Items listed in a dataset
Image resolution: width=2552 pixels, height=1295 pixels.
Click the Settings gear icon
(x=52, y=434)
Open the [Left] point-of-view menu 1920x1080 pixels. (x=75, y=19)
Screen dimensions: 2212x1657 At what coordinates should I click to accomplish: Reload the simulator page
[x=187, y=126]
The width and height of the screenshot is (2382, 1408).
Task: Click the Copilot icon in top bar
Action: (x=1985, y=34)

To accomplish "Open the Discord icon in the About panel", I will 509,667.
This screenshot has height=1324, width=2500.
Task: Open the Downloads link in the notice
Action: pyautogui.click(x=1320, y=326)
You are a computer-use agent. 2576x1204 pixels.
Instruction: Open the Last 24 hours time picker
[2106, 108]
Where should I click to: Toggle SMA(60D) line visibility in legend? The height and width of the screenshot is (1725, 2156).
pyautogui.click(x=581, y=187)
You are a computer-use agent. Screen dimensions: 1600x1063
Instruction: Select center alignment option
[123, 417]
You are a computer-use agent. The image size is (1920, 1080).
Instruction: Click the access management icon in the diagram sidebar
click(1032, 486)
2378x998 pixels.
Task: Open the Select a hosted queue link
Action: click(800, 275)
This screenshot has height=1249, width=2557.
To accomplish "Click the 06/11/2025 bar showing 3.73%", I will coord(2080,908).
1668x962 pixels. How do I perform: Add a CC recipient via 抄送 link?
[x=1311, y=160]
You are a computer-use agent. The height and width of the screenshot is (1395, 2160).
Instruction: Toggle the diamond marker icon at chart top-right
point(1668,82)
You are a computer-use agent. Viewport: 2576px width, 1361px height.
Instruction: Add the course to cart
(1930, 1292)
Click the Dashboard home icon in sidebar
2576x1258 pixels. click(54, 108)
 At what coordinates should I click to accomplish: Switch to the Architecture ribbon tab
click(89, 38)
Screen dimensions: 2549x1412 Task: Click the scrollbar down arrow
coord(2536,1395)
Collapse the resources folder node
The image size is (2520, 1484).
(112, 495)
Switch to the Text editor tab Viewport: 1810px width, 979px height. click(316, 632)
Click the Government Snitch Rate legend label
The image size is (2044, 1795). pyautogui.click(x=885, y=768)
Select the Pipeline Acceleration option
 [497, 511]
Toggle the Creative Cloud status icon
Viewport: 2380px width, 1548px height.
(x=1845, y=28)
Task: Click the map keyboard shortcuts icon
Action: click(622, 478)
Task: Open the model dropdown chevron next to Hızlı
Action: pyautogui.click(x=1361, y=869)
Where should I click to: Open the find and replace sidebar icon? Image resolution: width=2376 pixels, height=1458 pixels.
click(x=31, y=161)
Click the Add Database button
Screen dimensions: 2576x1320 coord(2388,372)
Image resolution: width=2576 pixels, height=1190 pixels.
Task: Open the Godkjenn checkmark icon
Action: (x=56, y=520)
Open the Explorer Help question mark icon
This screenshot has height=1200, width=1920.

== Your objective ==
The lines holding the word "agent" are the answer. Pull them out of the records and copy them.

== Task answer ==
You are a computer-use agent. 2576x1204 pixels.
You are a computer-use agent. Screen dimensions: 1600x1063
You are a computer-use agent. The image size is (1920, 1080).
You are a computer-use agent. The height and width of the screenshot is (1395, 2160).
You are a computer-use agent. Viewport: 2576px width, 1361px height.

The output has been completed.